Mr. Vice-Chancellor, Ladies and Gentlemen,

                  I am not much of a speaker and I would have been very happy to have avoided lecturing to you today. But your Vice-Chancellor was very persistent and therefore I have agreed to say a few words to you about the role of woman in New India. When we talk about new India, what exactly do we mean by new India? By new India we mean India that is going to be soon declared a Republic, a Democratic Republic. Now, what does democracy mean or democratic republic mean? Democracy means equality of status, equality of opportunity, freedom in all its aspects, social justice and economic justice and all these irrespective of caste, creed or sex. This means that in future India, there is going to be no distinction, there is to be no discrimination against any individual, on grounds of sex or caste or creed. That being so, if woman is going to have the same position, the same status as man, if woman is going to have the same rights as man, then the part, the role she will have to play will not be very different from that which man will have to play in the New India, which is to build up a country where real democracy will exist. To-day there is no democracy in the real sense of the term. We are divided into several castes and creeds. And every one thinks that his caste is superior to the caste of another man; and every one thinks that his religion is better than, or superior to, the religion of another man. Also man thinks that woman’s position is in the home. She is to be confined within the four walls of the maintenance – that is all. She cannot have a share in the father’s property. In the husband’s home, also she is a dependent. In 1947 Dr. Deshmukh brought a Bill which gives her some share in the husband’s property. But till now she was only a dependent. She had no right even in the husband’s property. It is the man who today is all in all in the home and it is also the man who is responsible for breaking the home. It is not woman who is going to break the home, on the contrary she will want to make it really good, so as to bring up good healthy children, who will be real hopes of new India....

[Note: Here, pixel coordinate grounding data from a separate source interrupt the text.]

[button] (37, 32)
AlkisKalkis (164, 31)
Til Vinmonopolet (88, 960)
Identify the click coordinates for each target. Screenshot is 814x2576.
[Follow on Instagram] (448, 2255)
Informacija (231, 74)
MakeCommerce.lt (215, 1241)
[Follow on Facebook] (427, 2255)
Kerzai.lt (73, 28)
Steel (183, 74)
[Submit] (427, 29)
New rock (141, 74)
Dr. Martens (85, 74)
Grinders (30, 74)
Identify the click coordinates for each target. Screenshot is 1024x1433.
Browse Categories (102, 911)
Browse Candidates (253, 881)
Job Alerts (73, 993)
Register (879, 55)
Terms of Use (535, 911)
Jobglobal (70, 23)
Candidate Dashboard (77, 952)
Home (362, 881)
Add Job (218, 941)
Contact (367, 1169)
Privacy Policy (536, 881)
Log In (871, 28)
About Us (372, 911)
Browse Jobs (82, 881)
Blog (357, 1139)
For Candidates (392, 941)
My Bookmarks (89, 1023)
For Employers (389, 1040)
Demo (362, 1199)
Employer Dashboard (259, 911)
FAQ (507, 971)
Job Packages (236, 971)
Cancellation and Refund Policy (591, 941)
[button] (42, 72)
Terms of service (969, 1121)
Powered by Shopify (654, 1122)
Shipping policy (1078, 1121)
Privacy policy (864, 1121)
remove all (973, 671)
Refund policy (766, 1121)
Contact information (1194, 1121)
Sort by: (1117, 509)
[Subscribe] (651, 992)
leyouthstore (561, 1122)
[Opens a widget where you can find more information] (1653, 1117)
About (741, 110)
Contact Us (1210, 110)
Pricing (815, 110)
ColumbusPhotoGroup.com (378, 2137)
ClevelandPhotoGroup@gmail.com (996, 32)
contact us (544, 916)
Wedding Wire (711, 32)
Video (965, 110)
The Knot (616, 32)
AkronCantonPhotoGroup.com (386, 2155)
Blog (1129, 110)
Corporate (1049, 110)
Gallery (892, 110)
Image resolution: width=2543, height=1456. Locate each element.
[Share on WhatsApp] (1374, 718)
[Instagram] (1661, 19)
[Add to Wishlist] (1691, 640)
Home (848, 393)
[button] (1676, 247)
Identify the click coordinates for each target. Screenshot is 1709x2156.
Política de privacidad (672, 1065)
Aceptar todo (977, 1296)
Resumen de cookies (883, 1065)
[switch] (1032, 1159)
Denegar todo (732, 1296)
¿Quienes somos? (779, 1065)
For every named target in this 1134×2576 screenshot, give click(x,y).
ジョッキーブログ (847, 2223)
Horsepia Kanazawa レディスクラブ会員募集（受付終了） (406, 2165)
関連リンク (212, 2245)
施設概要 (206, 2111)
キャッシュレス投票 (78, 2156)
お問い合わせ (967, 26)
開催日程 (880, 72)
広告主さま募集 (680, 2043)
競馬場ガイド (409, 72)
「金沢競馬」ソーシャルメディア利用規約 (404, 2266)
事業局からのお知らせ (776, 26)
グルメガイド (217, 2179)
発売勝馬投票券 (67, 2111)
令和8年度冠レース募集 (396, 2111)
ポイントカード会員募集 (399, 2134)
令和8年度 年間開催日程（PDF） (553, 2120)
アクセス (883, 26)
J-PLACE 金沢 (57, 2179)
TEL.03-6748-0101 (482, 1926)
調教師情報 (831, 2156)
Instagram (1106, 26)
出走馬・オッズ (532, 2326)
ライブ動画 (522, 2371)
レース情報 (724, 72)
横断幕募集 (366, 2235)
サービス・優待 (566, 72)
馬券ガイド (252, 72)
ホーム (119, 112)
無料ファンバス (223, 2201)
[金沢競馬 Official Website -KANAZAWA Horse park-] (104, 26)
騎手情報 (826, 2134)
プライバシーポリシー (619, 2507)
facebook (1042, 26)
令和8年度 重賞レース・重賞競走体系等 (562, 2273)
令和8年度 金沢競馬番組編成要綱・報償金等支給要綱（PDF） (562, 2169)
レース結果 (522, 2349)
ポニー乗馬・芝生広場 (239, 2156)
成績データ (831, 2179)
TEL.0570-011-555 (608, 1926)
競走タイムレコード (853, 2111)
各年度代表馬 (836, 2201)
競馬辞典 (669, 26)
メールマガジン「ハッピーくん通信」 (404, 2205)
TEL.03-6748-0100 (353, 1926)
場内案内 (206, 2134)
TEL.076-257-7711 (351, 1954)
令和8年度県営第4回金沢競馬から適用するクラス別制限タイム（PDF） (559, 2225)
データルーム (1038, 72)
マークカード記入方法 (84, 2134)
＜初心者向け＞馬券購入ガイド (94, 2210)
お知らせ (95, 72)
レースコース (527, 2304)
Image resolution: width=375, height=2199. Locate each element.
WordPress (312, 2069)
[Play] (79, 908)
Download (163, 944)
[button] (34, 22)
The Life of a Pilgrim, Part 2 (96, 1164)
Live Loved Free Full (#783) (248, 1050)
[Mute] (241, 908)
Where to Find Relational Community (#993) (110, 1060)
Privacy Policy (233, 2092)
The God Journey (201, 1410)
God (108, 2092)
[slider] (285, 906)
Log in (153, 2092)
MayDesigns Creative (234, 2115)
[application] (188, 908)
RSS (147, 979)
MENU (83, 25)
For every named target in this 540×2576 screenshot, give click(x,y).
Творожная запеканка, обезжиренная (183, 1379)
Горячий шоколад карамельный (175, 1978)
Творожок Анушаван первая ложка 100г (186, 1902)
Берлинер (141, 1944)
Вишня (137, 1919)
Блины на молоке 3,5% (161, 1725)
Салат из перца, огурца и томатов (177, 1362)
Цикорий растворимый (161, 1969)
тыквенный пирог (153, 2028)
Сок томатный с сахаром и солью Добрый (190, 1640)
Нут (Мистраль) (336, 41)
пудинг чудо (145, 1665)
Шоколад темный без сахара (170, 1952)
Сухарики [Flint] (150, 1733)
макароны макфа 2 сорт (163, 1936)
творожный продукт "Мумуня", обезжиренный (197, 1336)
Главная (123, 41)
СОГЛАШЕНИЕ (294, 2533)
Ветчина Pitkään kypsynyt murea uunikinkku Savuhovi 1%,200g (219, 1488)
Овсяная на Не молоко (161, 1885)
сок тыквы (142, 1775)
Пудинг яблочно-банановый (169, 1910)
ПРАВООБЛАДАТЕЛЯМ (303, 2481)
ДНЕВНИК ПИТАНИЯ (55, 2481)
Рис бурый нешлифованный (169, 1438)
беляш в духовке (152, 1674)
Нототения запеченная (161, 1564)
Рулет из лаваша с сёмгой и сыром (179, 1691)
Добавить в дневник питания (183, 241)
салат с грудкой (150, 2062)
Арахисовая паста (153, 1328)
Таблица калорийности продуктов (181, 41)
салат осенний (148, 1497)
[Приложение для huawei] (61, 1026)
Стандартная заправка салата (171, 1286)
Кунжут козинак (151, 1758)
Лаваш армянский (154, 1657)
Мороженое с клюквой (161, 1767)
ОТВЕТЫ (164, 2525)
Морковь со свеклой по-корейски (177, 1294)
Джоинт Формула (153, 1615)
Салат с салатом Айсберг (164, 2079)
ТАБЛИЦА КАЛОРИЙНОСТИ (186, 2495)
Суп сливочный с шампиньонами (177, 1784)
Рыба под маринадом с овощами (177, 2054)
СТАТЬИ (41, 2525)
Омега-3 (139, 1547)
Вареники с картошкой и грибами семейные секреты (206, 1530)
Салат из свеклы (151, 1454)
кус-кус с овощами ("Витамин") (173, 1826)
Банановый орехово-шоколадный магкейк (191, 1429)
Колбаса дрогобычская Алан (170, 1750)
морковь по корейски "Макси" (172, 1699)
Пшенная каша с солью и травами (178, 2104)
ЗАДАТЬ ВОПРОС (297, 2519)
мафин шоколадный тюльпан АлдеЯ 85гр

            In this country we never talk about wife, but always of mother, and very rightly for the most important part that woman has to play is that of a mother. We say – Matru devo bhava. In the Scriptures we always talk of mother. Woman as mother has to create new human beings who will be responsible citizens of the new country. I, therefore, appeal to women, those who have come out, who are emancipated, to see that they bring their other sisters out; that they are properly educated. I know it is an uphill task, especially in this province or a province like Bihar where old ideas still prevail. We will have to fight these old ideas. If we fought for our political freedom side by side with men, we can also fight for our social freedom. If woman does not understand the new country that is going to be, she will soon find herself in a sorry state. If man thinks that he is going to be a superior person in the home and outside, then he will be sadly mistaken. Woman will have to fight such notion and will have to see that women do not remain long behind the purdah. It was very unfortunate that we could not put it in the Constitution about purdah being considered an offence as untouchability is considered to be, but we will see that purdah is broken and that the woman comes out of the four walls of the home, and that she comes out, not to break homes but to create better and happier homes.